While he believes there are many positive aspects to MACRA, in general, Dr. Berenson considers it bad policy. While he does not want to see the Sustainable Growth Rate return, he believes many physicians would have seen reimbursement reductions sooner without MACRA (under the prior quality measurement programs) and that the law provides some perverse incentives.
For one thing, the Quality Payment Program is budget neutral, which means that, for every winner, there is also a loser. Before CMS expanded exemptions for smaller and rural practices, Dr. Berenson said that some larger groups – which are often better equipped to pursue APMs – were planning to stay in MIPS because they figured they were more likely to be the winners when compared with smaller physician practices. And MIPS comes with a 9% payment boost by 2022 (or 9% penalty), plus the possibility of an extra bonus for top performers, compared with the 5% incentive of APMs that same year.7
“There were literally groups saying they were going to go for the MIPS pathway because it’s a bigger upside,” Dr. Berenson said. “When CMS said it was exempting those [smaller, rural] groups, the [larger] groups turned around and said [that the smaller, rural groups] were the downside. … That kind of game theory is bad public policy.”
Dr. Berenson also believes MACRA will be detrimental to some small and independent practices. Others may decide not to bill Medicare altogether, though that is not an option open to most hospitalists who care to stay in practice. It could, however, drive more hospitalists to consolidate or to become employees of their hospitals.10
“I don’t think there is any doubt this is going to drive consolidation,” Dr. Greeno said, citing numbers released by CMS that show an inverse relationship between practice size and the negative impact of MACRA.11 “I think it’s going to be pretty tough unless you’re big enough to commit the resources you need to do it right.”
At TeamHealth, where Dr. Greeno is senior advisor of medical affairs, he said that they have invested in information technology compliance, developed systems and trained providers to ensure the creation of favorable metrics for the organization’ and built the infrastructure to gather, report, and validate data. These are steps that may be out of reach for most smaller practices.
As Dr. Greeno said, no one expected this to be easy. “You’re trying to get doctors to change the way they practice. Anybody who has ever worked with doctors knows that’s not an easy things to do,” he said. “CMS is changing things to create enough incentive so the pain of not changing becomes greater than the pain of changing.”
While hospitalists may bear more of the pressure than other physician specialties, by virtue of their role in improving the quality of care in hospitals, they were born from reform efforts of the past, Dr.

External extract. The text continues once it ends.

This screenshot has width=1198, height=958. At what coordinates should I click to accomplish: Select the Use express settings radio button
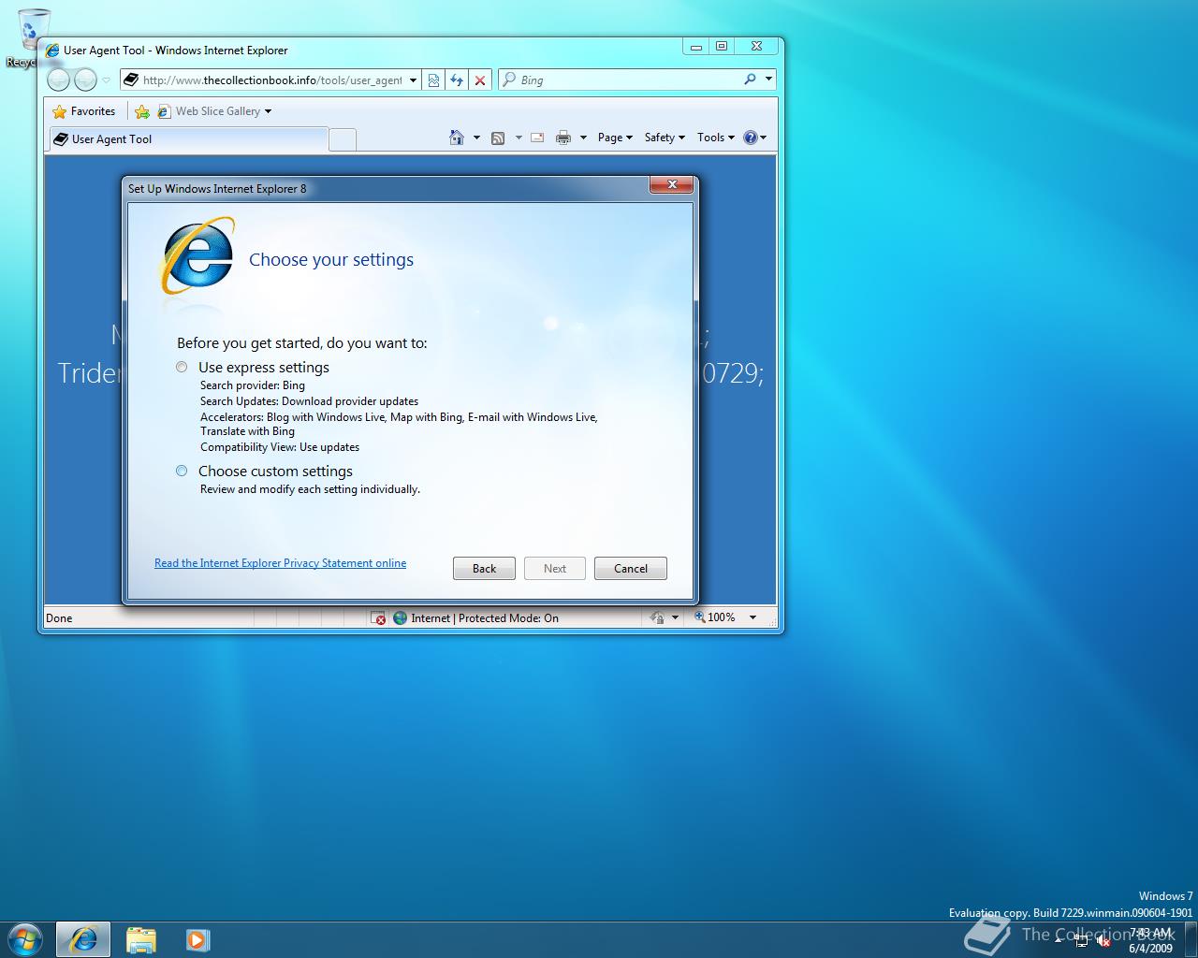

Greeno adds.
“If there had never been an attempt to change the way that physicians were paid, hospitalists wouldn’t exist,” he said. “We were created by physician groups who took capitated payments from HMOs, who had to find more efficient ways to treat patients in the hospital or go out of business.”
“Hospitalists are a delivery system reform and people look to us to lead. We can create a tremendous amount of value for whomever we work for,” Dr. Greeno said.
This is also why SHM continues to work with CMS to advocate for all its members. Dr. Greeno is in Washington at least once a month, participating in critical meetings and helping to guide decisions.
“The Public Policy Committee has to get into the weeds and get involved in advocating for measures that truly get at the work we do and push back on metrics and categories that do not relate to the care we are delivering for our patients,” said Dr. Dutta. “The group worked hard to push back on having to comply with Meaningful Use standards for hospitalists, and now we’re exempt from that category. CMS does listen. It sometimes just takes a while.”